Kini, tepat satu abad usianya, Jam Gadang kembali menjadi titik temu sebuah peristiwa penting: memperkuat jalinan persahabatan Indonesia dan Belanda melalui diplomasi budaya.
Sabtu (20/6/2026), Pemerintah Kota Bukittinggi bekerja sama dengan Direktorat Jenderal Diplomasi, Promosi, dan Kerja Sama Kementerian Kebudayaan RI menggelar Seminar Internasional bertajuk “Bridging Friendship: Strengthening Indonesia-Netherlands Diplomatic Ties via Bukittinggi-Amsterdam” di Balai Sidang Bung Hatta.
Kegiatan ini, kata Walikota Bukittinggi melalui Kepala Dinas Pendidikan dan Kebudayaan kota Bukittinggi Albertiusman bukan sekadar forum akademik.
Di balik diskusi dan pertukaran gagasan yang akan berlangsung, tersimpan pesan bahwa sejarah masa lalu dapat menjadi jembatan untuk membangun masa depan yang lebih baik. Bukittinggi, dengan warisan sejarah dan budayanya, dipandang memiliki posisi strategis untuk memperkuat hubungan kedua negara melalui pendekatan kebudayaan.
Menurut Albertiusman, peringatan 100 Tahun Jam Gadang merupakan momentum yang sangat tepat untuk mengangkat nilai-nilai sejarah dan persahabatan antarbangsa.
Jam Gadang bukan hanya ikon Kota Bukittinggi, tetapi juga simbol perjalanan sejarah yang panjang. Melalui seminar internasional ini, kita ingin menunjukkan bahwa warisan budaya mampu menjadi media diplomasi yang efektif dalam mempererat hubungan Indonesia dan Belanda.
" Sejarah yang pernah menghubungkan kedua bangsa harus menjadi modal untuk membangun kerja sama yang lebih baik di masa depan," ujar Albertiusman.
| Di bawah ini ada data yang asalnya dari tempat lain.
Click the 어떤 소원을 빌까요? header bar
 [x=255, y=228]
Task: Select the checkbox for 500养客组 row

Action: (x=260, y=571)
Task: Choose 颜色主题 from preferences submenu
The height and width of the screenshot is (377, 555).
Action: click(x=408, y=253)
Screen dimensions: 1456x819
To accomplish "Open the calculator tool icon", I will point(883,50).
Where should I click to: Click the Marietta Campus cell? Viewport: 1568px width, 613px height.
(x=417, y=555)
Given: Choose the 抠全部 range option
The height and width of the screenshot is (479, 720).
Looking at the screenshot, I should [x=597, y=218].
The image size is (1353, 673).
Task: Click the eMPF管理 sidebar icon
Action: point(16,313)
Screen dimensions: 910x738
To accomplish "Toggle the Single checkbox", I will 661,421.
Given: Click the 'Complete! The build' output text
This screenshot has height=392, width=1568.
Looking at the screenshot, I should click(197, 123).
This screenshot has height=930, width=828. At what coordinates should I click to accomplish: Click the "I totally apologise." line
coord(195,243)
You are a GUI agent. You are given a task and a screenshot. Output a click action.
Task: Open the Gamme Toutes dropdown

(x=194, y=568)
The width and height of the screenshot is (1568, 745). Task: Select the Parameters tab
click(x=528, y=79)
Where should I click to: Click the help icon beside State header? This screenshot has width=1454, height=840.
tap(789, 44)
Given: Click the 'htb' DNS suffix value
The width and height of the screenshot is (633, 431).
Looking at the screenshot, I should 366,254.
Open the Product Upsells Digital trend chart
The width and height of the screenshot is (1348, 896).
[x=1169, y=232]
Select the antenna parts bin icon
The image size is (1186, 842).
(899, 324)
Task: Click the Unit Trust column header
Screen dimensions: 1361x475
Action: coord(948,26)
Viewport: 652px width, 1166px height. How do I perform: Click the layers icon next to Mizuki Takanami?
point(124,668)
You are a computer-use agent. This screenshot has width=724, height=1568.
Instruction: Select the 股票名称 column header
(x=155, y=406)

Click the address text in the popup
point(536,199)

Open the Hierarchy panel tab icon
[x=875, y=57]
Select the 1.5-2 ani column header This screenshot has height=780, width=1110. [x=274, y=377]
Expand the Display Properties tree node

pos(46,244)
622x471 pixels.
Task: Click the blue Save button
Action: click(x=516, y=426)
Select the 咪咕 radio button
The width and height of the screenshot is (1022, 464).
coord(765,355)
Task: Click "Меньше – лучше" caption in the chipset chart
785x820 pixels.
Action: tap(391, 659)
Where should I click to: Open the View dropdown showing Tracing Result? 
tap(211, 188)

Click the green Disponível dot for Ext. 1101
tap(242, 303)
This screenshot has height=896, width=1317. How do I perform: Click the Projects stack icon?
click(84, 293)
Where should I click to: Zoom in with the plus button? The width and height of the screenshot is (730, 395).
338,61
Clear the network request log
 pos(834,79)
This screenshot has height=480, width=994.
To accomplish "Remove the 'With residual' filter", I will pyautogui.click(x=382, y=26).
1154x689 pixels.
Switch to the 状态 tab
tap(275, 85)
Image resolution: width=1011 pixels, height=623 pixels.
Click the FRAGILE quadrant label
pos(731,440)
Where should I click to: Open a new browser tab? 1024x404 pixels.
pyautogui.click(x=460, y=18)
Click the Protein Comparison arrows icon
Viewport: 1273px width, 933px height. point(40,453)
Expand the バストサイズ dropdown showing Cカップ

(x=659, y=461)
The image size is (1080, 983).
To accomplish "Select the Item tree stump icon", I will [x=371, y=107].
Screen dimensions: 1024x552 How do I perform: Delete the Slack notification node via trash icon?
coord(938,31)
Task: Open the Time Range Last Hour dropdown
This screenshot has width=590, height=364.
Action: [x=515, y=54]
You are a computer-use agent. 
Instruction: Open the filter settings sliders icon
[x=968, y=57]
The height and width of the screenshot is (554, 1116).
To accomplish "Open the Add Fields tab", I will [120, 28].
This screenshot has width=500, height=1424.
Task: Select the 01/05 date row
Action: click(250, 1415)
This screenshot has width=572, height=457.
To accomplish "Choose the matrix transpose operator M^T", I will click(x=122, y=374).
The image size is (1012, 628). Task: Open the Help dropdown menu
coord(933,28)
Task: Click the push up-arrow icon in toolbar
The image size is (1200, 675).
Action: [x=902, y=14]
Menurutnya, Bukittinggi memiliki banyak jejak sejarah yang dapat menjadi bahan pembelajaran sekaligus ruang dialog internasional. Karena itu, peringatan satu abad Jam Gadang tidak hanya diisi dengan kegiatan seremonial, tetapi juga agenda ilmiah dan kebudayaan yang memberi manfaat bagi masyarakat luas.
"Kami berharap seminar ini dapat memperluas wawasan generasi muda tentang pentingnya sejarah, kebudayaan, dan diplomasi. Dari Bukittinggi, kita ingin mengirimkan pesan persahabatan kepada dunia bahwa budaya mampu menyatukan berbagai bangsa dalam semangat saling menghormati dan bekerja sama," katanya menambahkan.
Melalui seminar ini, para akademisi, diplomat, peneliti, budayawan, dan pemangku kepentingan dari berbagai latar belakang akan berbagi pandangan mengenai hubungan Indonesia-Belanda, diplomasi budaya, serta peluang kerja sama yang dapat dikembangkan pada masa mendatang.
Di usia yang ke-100 tahun, Jam Gadang tidak hanya berdiri sebagai monumen bersejarah. Ia menjadi saksi bahwa waktu dapat mengubah hubungan masa lalu menjadi persahabatan, dan Bukittinggi kembali mengambil peran sebagai ruang pertemuan gagasan, budaya, serta harapan bagi masa depan yang lebih baik.(asroel bb).